Document segment

[Start of section]

Environmental Factor, April 2011, National Institute of Environmental Health Sciences
Jetten to investigate a novel stem cell treatment for diabetes
By Eddy Ball
Jetten's research has been focusing on the study of several nuclear proteins, including retinoic acid orphan receptors (RORs). Investigations of the role of RORs led him into the discovery of Glis proteins and their role in diabetes and kidney disease. (Photo courtesy of Steve McCaw)
NIH announced Feb. 25 supplemental support of $86,000 in fiscal year 2011 for an innovative research project headed by NIEHS cell biologist Anton Jetten, Ph.D. The award of NIH Common Fund money through the new NIH Center for Regenerative Medicine (NCRM)(http://commonfund.nih.gov/stemcells/) will support investigation into the role of transcriptional regulator Gli-similar (Glis) 1-3 proteins in the generation of pancreatic beta cells from induced pluripotent stem (iPS) cells, as part of the development of an innovative therapy for the treatment of patients with diabetes.
As Jetten's proposal explains, the prevention and effective treatment of diabetes is a major public health priority. Currently, 10 percent of U.S. adults have diabetes at an estimated annual cost of $174 billion, with the incidence expected to rise to as high as 33 percent of the adult population by 2050.

[End of section]

Collected data entries

[Start of section]

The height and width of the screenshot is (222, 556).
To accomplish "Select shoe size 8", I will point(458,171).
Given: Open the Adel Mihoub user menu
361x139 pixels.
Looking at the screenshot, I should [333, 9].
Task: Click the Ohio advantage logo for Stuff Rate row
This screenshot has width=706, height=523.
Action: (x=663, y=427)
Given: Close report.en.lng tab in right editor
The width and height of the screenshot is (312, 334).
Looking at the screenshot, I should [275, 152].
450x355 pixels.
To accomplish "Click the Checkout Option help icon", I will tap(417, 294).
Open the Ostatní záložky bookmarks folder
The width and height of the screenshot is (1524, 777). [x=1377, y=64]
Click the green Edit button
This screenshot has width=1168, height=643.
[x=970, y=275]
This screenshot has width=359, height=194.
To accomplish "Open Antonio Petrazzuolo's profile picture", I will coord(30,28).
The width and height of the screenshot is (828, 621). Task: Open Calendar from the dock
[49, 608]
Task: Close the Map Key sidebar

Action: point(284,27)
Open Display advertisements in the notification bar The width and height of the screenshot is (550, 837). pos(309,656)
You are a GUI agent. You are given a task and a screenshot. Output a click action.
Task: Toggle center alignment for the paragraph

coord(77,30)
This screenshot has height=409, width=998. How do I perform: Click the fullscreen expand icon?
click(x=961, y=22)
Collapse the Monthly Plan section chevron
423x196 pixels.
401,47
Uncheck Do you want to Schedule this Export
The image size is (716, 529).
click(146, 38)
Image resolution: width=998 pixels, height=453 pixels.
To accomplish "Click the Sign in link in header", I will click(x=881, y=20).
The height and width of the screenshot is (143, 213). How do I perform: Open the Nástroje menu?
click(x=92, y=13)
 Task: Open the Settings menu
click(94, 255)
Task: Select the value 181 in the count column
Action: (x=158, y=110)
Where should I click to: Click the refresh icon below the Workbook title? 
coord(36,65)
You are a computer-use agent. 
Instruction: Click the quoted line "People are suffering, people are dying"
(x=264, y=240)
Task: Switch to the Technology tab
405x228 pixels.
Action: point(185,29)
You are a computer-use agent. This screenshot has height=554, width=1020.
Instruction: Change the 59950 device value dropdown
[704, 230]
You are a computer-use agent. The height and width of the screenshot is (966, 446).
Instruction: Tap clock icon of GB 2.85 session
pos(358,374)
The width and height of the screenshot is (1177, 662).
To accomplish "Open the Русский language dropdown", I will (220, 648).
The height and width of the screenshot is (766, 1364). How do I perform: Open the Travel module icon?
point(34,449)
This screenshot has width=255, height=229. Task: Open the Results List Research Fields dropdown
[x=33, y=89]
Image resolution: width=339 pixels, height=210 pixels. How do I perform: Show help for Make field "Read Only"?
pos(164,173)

[End of section]

Assigned task A
List every abbreviation that the article on Jetten's diabetes research introduces in parentheses after its full form, and give each with that full form.
Assigned task B
Extend the article on Jetten's diabetes research with a few more paragraphs, starting after its last sentence.

Reply A
RORs: retinoic acid orphan receptors
NCRM: NIH Center for Regenerative Medicine
Glis: Gli-similar
iPS: induced pluripotent stem

Reply B
Although state-of-the-art insulin therapy can save lives and benefit patients with adult-onset diabetes, the therapy does not prevent long-term complications. Diabetes can lead to adult blindness, kidney failure, and limb amputation, or to related conditions, cardiovascular disease and stroke, which are chronic diseases that are also on the rise.
Targeting repression and transcription of genes involved in insulin production
Jetten(http://www.niehs.nih.gov/research/atniehs/labs/lrb/cell-bio/index.cfm), who serves as the chief of the NIEHS Laboratory of Respiratory Biology (LRB) and principal investigator of the LRB Cell Biology Group, is building on prior research with Glis3 knockout mice. In those experiments, he and his group found that null mice lack pancreatic beta cells, the natural source of insulin, and develop neonatal diabetes, hypothyroidism, and polycystic kidney disease over the course of their lives.
Glis and Gli proteins bind specific DNA elements-known as Gli-response elements (GRE)-in the promoter of target genes and can function as activators or repressors of transcription. Studies performed by the Cell Biology Group have demonstrated that Glis genes are expressed in a temporal and spatial manner during development, suggesting that they are important in the regulation of several developmental processes.
As Jetten noted in his proposal, "Genetic studies [have also] linked mutations within the Glis3 gene to increased susceptibility to type 1 and type 2 diabetes in humans," paralleling findings in animals on the critical importance of Glis3 in diabetes. "Glis3," Jetton explained, "has a dual role in regulating both the development and maintenance of mature beta cells."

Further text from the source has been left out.